Il contributo della Rete dei Comunisti alla ricostruzione di una sinistra anticapitalista e alla soggettività dei comunisti nel nostro paese. (dall'ultimo numero di Contropiano)

(16 Ottobre 2009)

La ripetuta sconfitta elettorale alle europee di giugno dopo quella dell’aprile dello scorso anno, hanno confermato che sono saltati i rapporti tra i partiti della sinistra e il loro blocco sociale di riferimento e che la stessa internità dei comunisti alla classe non può più essere data per scontata. Ci sembra ormai chiaro come in questi due anni non siano stati analizzati a fondo i segnali di estraniamento e rottura che venivano dai settori popolari e dai lavoratori, ma neanche quelli che venivano dal “popolo della sinistra” costituito dagli attivisti che pure in questi anni hanno dato vita a mobilitazioni importanti contro la guerra, nelle vertenze territoriali e sul piano sindacale.

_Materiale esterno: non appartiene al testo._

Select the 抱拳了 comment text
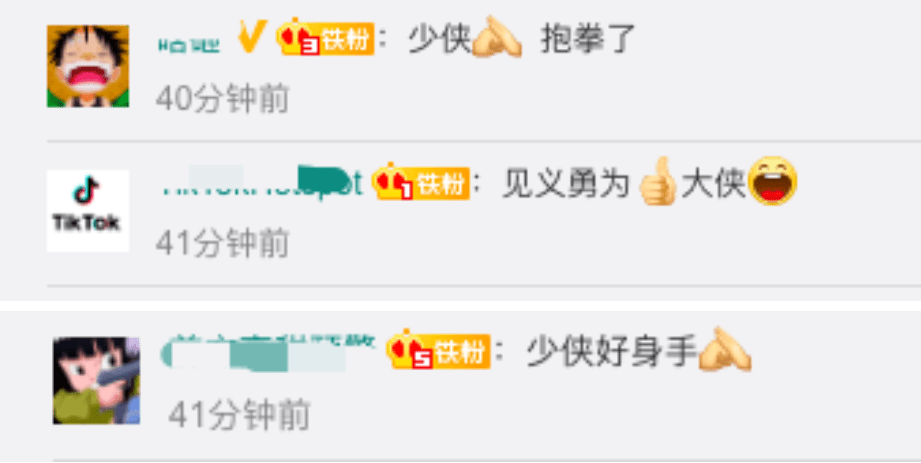This screenshot has height=463, width=921. pyautogui.click(x=587, y=39)
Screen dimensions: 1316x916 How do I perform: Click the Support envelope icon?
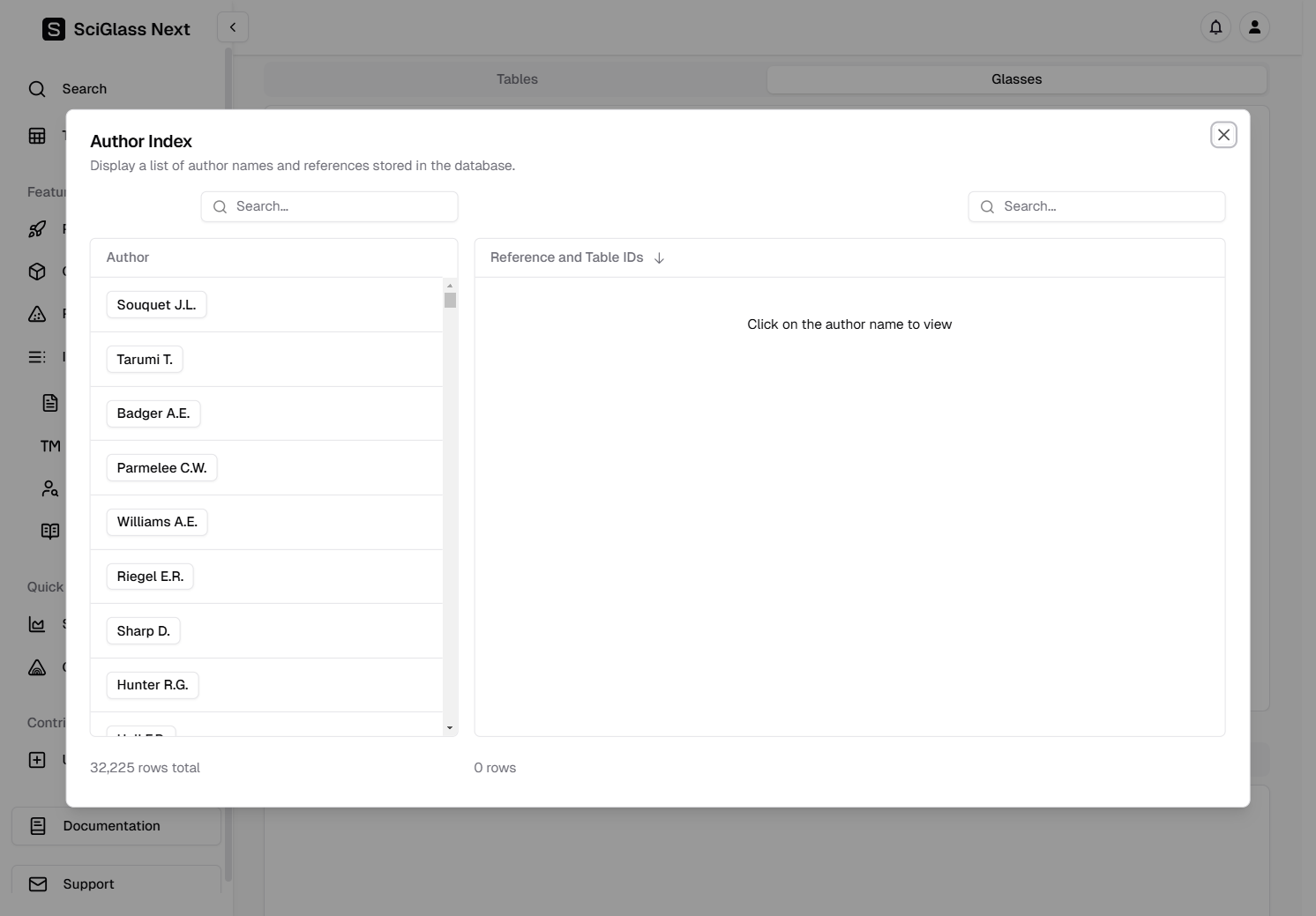[x=38, y=884]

Il primo segnale era stato quella manifestazione del 9 giugno 2007 in cui questa rottura si era visualizzata nettamente sulla politica estera del governo Prodi in occasione della visita di Bush a Roma. In quella occasione titolammo la prima pagina di Contropiano con l’interrogativo “Una sinistra senza popolo?”, segnalando la divaricazione tra i quartieri generali dei partiti che sostenevano il governo Prodi isolati in una piazza e il partecipato corteo dei movimenti che sfilava da un’altra parte. Poi ci sono state le elezioni di aprile e la verifica negativa dell’Arcobaleno. A maggio del 2008 avevamo provato ad aprire un primo confronto avanzando anche delle proposte che abbiamo “congelato” alla luce del risultato del congresso del PRC a Chianciano che sembrava voler avviare un percorso diverso da quello ultrapoliticista della fase precedente. I fatti e le scelte operate anche in questi mesi ci hanno detto invece che è continuata quella che abbiamo definito una “marcia sul posto” cioè l’illusione di essere in movimento rimanendo invece sostanzialmente fermi.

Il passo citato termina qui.